I'm having trouble visualising how to maintain a secondary index on a mutable
column. For instance, given some objects and the number that we have in
inventory:
widget1: { count = 0, colour = blue }
widget2: { count = 5, colour = red }
widget3: { count = 8, colour = green }
widget4: { count = 8, colour = purple }
widget5: { count = 9, colour = green }
widget6: { count = 2, colour = red }
widget7: { count = 1, colour = blue }
If i want a list of widgets ordered by the number that we have, I might
construct an ordered columnfamily that looks like:
count009_widget5: { id = widget5 }
count008_widget4: { id = widget4 }
count008_widget3: { id = widget3 }
count005_widget2: { id = widget2 }
count002_widget6: { id = widget6 }
count001_widget7: { id = widget7 }
count000_widget1: { id = widget1 }
And do slices against that CF. (The additional _widget5 bit of the key is just
so that duplicates don't clobber each other.) This works great if the
inventory-count is immutable with respect to the ID (like a timestamp, as in
the Twissandra example, which does exactly this), but if it's not then whenever
we update the count, we have to also update the secondary index CF. Let's say
we want to increment the inventory count of widget2. This presents some
problems:
1. We're going to have to remove the old count005_widget2 row (action A) and
add a count006_widget2 row (action B). If we do A first, then B, then for some
period widget2 doesn't show up in our inventory report at all. If we do B first
then A, then it shows it twice for a bit. If this is a heavily-trafficed CF,
then at any given time there are likely to be many such inconsistencies adding
up and querying a slice is unlikely to be useful information at all.
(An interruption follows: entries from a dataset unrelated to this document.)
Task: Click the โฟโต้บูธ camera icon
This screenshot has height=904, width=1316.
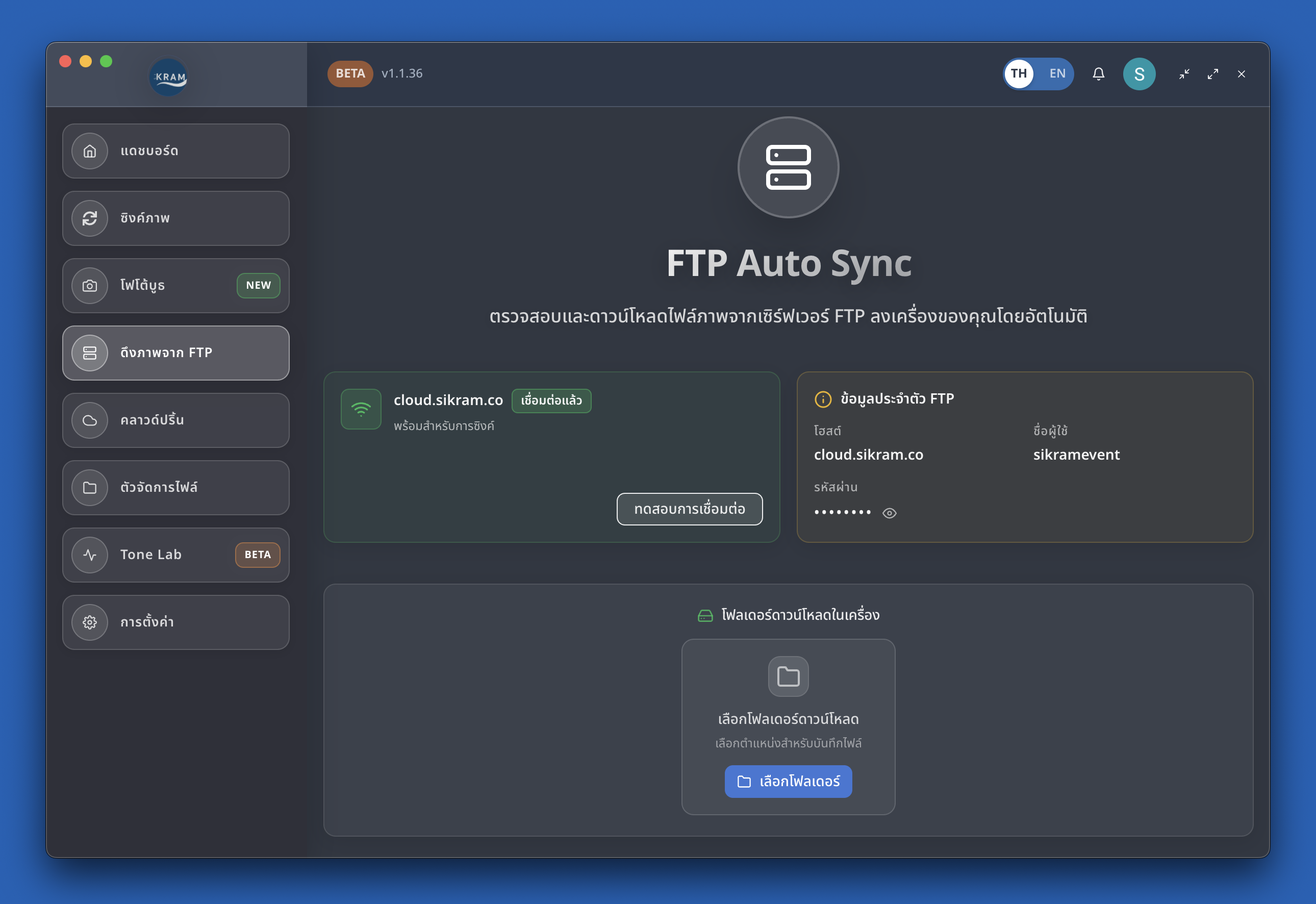Action: pos(89,286)
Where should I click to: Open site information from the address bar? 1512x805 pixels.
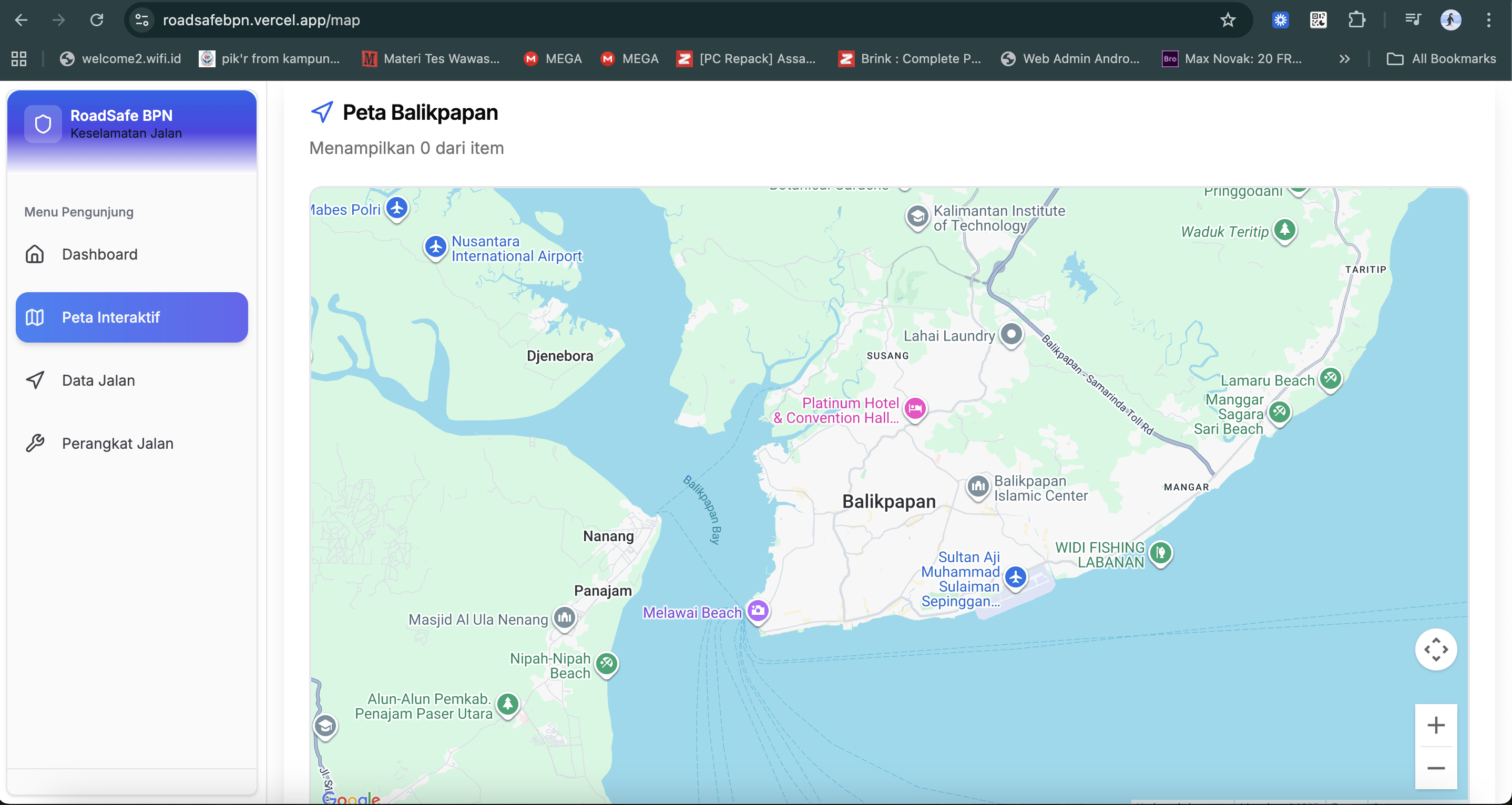141,19
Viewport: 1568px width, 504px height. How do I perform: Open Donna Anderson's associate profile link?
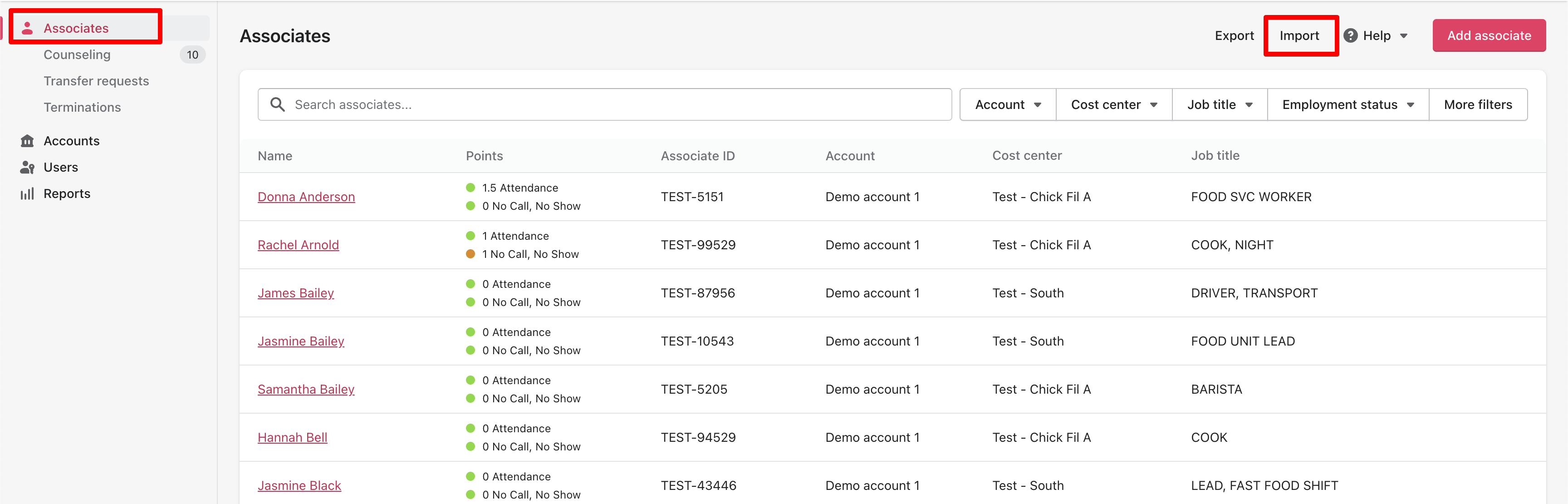[x=305, y=197]
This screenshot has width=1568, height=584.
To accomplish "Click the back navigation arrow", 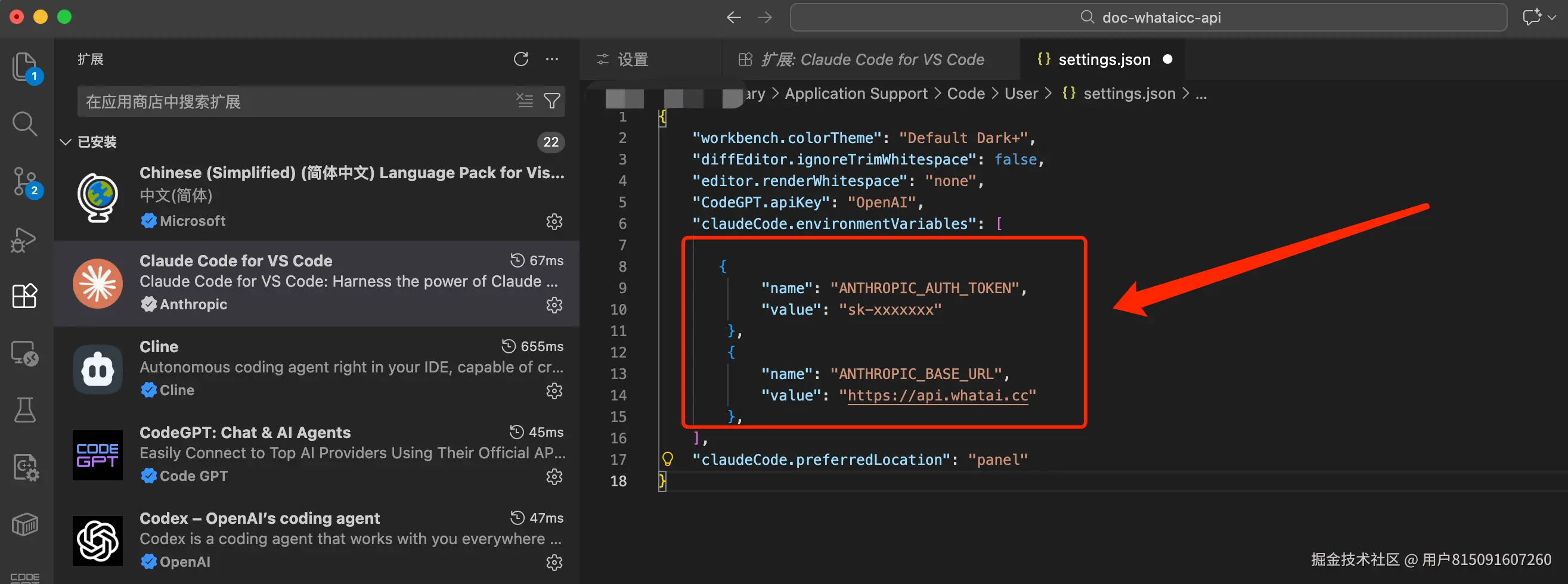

2. How do we find the old column name "count005_widget2" to remove it? If it's
a trafficked column we can't use the current count before the increment because
that's rife for race-conditions, and if it's a big CF we can't scan the whole
thing looking for that ID. We could devise a hack by guessing that the
inventory is unlikely to change by more than N% at a time, and pull the slice
count004*.. count010* and only scan that slice for the deletions, but that
imposes a new race-condition where we have simultaneous agents incrementing the
count, decrementing it, and incrementing it (that is, the decrement may delete
the row that the second increment created, and now none of them are in the
index).
Has anybody devised a toolkit or guidelines for working with this situation?